In fact, it looks like households are paying a lot more than required. Here’s the Flow of Funds ratio of total household and nonprofit liabilities over GDP. The Great Deleveraging is proceeding apace, and unless that’s all debt forgiveness and bankruptcy, debt payments appear to be higher than the monthly minimum: But I don’t think monthly debt payments are the main way that balance sheets matter. After all, when people pay down debt that money goes to somebody else–a lender–who can decide how best to invest the repaid cash. Instead, I argue that net worth matters, because net worth makes you trustworthy. Households with high net worth can borrow at leisure and at low rates; households with high net worth can sell an underwater house and take a $10,000 hit, invest money in a new business, borrow to put the kids through college. They can borrow and invest easily because they have something to offer, because they can put skin in the game. You know the old song about how freedom’s just another word for nothing left to lose? High net worth families don’t have a lot of freedom…and that’s why bankers love them. So what’s happened to net worth since the financial crisis? I think you know:
The last time we were at this level of net worth [Update: for more than a couple of quarters] was in the late 90’s. A lot of high net worth families–the kind that bankers love to see walking through the door–have somehow disappeared in the last few years.

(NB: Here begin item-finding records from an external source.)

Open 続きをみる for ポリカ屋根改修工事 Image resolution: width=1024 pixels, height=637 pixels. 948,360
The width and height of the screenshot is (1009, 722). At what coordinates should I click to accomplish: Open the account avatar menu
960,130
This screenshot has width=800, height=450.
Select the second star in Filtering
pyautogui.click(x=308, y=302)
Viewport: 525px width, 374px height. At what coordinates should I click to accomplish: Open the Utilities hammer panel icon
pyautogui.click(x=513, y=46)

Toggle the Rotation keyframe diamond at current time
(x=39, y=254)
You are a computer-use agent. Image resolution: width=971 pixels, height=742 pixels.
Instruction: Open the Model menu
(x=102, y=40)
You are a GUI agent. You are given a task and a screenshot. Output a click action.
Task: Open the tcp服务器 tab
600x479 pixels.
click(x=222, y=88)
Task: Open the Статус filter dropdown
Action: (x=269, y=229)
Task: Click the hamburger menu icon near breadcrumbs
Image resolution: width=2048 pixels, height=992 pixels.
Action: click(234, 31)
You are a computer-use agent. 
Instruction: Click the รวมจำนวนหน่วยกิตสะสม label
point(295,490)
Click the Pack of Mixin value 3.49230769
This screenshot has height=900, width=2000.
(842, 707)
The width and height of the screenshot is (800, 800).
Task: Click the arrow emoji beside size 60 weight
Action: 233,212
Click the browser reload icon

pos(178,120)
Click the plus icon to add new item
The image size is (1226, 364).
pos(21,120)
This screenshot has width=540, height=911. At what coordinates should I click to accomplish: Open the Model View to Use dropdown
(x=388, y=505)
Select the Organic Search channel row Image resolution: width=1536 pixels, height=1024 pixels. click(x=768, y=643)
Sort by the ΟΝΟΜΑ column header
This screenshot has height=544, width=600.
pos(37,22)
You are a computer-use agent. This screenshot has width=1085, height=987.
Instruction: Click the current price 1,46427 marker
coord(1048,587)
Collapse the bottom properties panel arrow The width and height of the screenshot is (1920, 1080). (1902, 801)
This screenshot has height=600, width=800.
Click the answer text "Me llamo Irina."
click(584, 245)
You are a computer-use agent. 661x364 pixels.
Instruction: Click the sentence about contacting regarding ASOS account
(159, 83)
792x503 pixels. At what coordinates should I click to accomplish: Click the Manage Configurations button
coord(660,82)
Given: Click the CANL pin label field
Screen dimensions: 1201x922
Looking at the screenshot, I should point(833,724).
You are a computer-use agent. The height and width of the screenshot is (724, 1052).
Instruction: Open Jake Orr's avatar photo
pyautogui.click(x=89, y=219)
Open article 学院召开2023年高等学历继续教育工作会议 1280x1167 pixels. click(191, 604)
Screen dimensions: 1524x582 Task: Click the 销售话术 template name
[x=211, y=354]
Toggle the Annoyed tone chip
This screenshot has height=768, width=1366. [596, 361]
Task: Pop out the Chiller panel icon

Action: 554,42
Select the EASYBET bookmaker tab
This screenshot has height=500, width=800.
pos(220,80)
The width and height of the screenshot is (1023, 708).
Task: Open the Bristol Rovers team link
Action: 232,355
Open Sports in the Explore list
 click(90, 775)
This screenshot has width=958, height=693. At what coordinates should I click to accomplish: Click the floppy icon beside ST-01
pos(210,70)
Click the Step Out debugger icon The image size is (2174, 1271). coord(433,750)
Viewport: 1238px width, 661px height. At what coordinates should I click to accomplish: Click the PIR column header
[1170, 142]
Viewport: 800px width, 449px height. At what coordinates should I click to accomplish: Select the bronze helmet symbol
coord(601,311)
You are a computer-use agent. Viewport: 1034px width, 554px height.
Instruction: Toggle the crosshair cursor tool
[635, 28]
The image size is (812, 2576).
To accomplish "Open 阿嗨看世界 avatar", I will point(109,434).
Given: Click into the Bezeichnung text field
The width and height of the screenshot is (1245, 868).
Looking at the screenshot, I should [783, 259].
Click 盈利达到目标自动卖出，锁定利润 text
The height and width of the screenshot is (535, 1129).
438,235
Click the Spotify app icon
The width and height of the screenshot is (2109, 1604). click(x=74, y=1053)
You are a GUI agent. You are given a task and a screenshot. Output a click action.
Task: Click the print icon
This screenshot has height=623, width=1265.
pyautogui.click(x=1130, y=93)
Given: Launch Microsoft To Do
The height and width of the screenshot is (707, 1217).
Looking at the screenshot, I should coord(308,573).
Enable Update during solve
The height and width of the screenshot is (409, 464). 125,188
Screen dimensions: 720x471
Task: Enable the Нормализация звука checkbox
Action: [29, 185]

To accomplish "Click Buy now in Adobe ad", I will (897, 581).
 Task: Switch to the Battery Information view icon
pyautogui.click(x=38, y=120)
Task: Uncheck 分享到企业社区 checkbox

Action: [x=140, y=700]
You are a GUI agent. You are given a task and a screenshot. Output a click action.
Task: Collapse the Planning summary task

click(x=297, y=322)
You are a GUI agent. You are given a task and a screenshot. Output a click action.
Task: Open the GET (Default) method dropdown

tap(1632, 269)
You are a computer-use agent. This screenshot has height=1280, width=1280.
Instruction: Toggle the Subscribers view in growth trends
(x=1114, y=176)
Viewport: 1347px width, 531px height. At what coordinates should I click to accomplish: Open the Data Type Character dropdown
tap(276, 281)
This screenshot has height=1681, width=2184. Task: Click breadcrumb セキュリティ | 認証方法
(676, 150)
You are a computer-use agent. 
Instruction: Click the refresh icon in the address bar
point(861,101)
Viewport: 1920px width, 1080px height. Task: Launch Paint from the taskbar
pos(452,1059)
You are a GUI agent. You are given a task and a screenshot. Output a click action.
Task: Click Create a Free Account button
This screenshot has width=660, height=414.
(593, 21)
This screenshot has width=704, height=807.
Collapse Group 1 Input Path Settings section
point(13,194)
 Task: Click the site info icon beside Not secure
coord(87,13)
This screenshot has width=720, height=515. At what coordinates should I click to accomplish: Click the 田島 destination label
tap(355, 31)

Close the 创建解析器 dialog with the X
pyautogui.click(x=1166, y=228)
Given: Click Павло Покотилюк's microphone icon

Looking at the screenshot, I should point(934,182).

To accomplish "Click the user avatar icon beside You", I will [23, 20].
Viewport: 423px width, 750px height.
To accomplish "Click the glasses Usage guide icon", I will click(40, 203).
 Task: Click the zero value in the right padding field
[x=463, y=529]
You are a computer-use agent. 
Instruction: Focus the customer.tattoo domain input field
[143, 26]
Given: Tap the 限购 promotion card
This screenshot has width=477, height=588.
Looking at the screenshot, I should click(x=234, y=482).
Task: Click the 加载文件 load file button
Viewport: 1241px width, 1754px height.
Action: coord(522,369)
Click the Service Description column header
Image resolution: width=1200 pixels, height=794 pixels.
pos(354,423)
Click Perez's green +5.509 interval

The last paragraph is a bit of a stretch. What´s “off place” are the two wide swings in the net worth ratio since the mid-90s.
As the chart below shows, these are clearly linked to, first the stock market gains of the second half of the 90s, and then to the second upswing in stock prices and concomitant increase in house prices between 2003 and 2006/07. The point after which NGDP tanked is signaled by a red dot in the charts. Observe that by that time the net worth ratio had completed most of its fall.
Note, however, that even with much lower net worth household could still borrow. That dries up only after nominal spending tanks!
Additional evidence is provided by the unemployment rate. It also only skyrockets when spending takes a plunge. That´s when the recession turned into depression!